Ogden Nature Center Celebrates Earth Day
Jun 01, 2016 09:34AM ● Published by Kelly Cannon
By Kelly Cannon | email@example.com
Ogden - The Ogden Nature Centered hosted a special event to celebrate Earth Day on April 16. Every year since 2005, the center has held an Earth Day celebration full of activities, crafts and loads of information about going green.
“It was something the staff talked about and we felt it was important for the community,” said Sabrina Foster, the development and events coordinator at the Ogden Nature Center.
The annual event drew over 2,000 attendees and is the largest Earth Day celebration in the state.
The event had over 60 exhibits and vendors, each focusing on an Earth-friendly topic. Many of the booths were sponsored by nature centered business or nonprofits. However, those businesses whose main enterprise was not nature related were asked to offer something environmentally centered. This included nature crafts for children and tours of the nature center. A plant sale offered attendees a chance to purchase something for their homes and one woman sold goat milk products such as lotions and creams.

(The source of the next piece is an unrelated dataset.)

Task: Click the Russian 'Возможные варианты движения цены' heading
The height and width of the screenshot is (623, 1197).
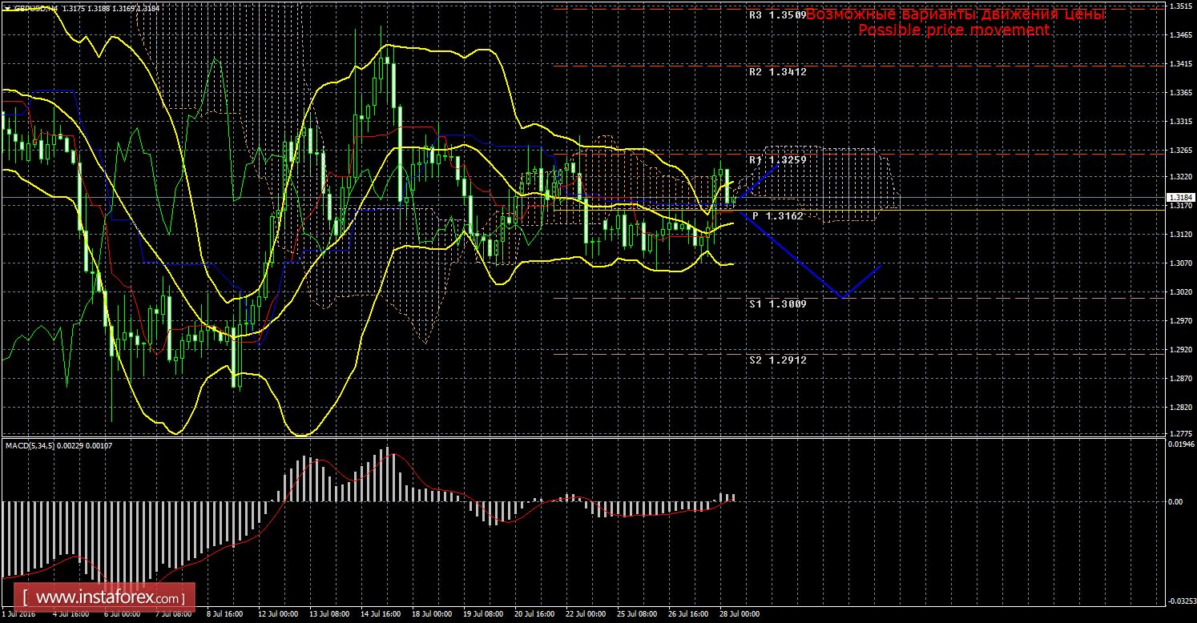Action: (x=955, y=14)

Other booths offered educational opportunities. People learned about how to make a building more environmentally friendly and reduce the carbon footprint. This included changing light bulbs for energy efficient ones, adding a recycling program and remembering to unplug anything that isn’t needed at the end of the day. Other booths taught about sustainable recycling programs that neighborhoods can take part in. Attendees also received information about creating their own compost. Another vendor brought in a few of his sheep and taught attendees about how to shear a sheep and spin the wool into yarn.
“We want people to take something away and have fun,” Foster said. “We want them to have fun while learning.”
New to this year’s event was the addition of professional storytellers. These artists told various nature-related stories to both adults and children.
The biggest attraction was the live animal demonstrations. This included owls, raptors and various reptiles. Employees at the Ogden Nature Center explained the different diets and sounds each of the animals makes and where they can be found in nature.
“That’s always a big hit,” Foster said. “It’s held in the auditorium and it’s always packed.”
The Ogden Nature Center is home to several animals that are used for educational purposes. These animals typically were injured in the wild and after they had recuperated, were deemed to be unable to return to the wild. They are cared for at the center and used to educate the public about wildlife and the environment.